Objective: To assess the factors associated with virologic response to non-nucleoside reverse transcriptase inhibitor (NNRTI)-containing regimens in a large clinic cohort.
Design: Inception cohort.
Setting: HIV clinics in Europe
Patients: We identified all patients in EuroSIDA who began a regimen including either nevirapine or efavirenz (not both) after July 1997 and for whom pre-therapy viral load and CD4 cell count were known.
Main outcome measures: Virological failure.

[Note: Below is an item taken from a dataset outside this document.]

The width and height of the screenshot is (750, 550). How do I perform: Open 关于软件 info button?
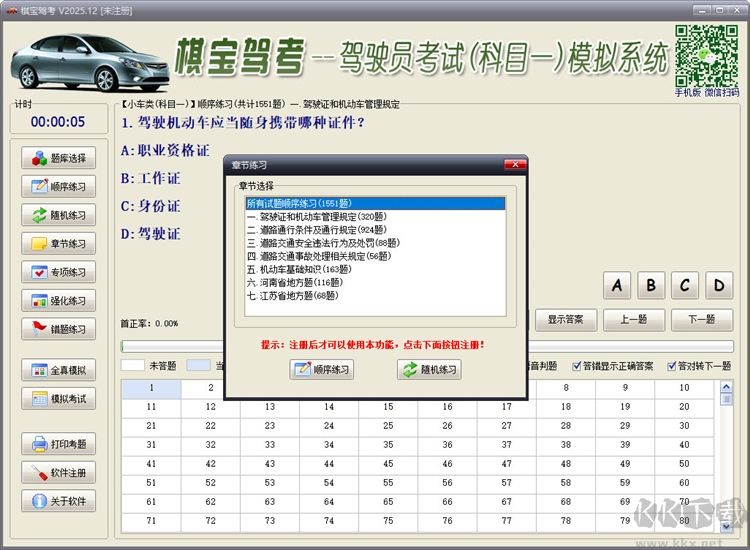pos(58,501)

Results: A total of 1325 patients initiated nevirapine and 878 efavirenz. Respectively, median start dates were October 1998 and May 1999. Other factors at baseline, including CD4 cell count, viral load, previous AIDS, previous antiretroviral drug use and make-up of the NNRTI-containing regimen were all approximately similar between the nevirapine and efavirenz groups. A total of 669 patients experienced virological failure during follow-up. In a Cox model, less protease inhibitors and nucleoside reverse transcriptase inhibitors (NRTIs) previously used, higher CD4 nadir, lower viral load at baseline, a previous AIDS diagnosis and less NRTIs in the regimen were associated with lower risk of virological failure. The relative hazard of virological failure comparing those on efavirenz with those on nevirapine was 0.57 (95% confidence interval, 0.47-0.69; P < 0.0001).
Conclusions: The difference in virologic outcome between those using nevirapine and efavirenz in this almost entirely drug-experienced population could reflect differences in effectiveness of the drugs in this setting but, despite the similarity between groups at baseline, bias cannot be excluded as an explanation. Replication of these findings in randomized trials and other cohort studies is required.